Wednesday, March 8, 2023

Anna and the Wolves (Carlos Saura, 1973)

 

The title of Carlos Saura’s Anna and the Wolves likely evokes a children’s story, a suggestion supported by the opening shots of Anna (Geraldine Chaplin) arriving at the isolated mansion where she’s to take care of three young girls, and the notion of playacting and invention that runs throughout the film. Any sense of innocence though is rapidly squashed out: all three of the brothers who occupy the house have their eye (and often hands) on Anna as soon as she arrives, and the roleplaying (including, over time, that of Anna herself) becomes increasingly malevolent and perverse.

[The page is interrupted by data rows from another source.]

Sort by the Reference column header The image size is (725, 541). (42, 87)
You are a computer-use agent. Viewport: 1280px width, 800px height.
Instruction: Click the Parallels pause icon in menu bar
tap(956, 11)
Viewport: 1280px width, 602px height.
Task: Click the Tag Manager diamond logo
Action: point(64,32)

Juan, the only married brother, bombards her with lewd anonymous letters, raiding the family stamp collection to make it appear that they come from around the world; Jose maintains a private museum of military uniforms, guns and other memorabilia; Fernando becomes increasingly mystic (he’s even seen levitating in one impressionistic moment), retreating into a hermit’s cave and hardly eating, for a while impressing Anna with his apparent lack of designs on her, until his underlying perversion comes to light. The twistedness of course has deep roots: the family matriarch, prone to sudden fits of collapsing which seem to be largely strategic, maintains boxes of childhood mementos for each son, although the labeling system is chaotic, and the contents include such items as a spiked thimble that was used to stop one of them from sucking his thumb (we’re told it lacerated his mouth for some five months).  Nevertheless, the film’s shocking ending clarifies that for all the bourgeoisie’s dysfunction and internal dissention, it ultimately sticks together in perpetuation of its interests, with outsiders paying a brutal price (Anna’s fate, and an earlier sequence involving a buried doll, bring to mind the masses of the Franco-era disappeared). Overall, the film belongs with The Hunt and The Garden of Delights among the incisive peaks of Saura’s major, generally under-screened period.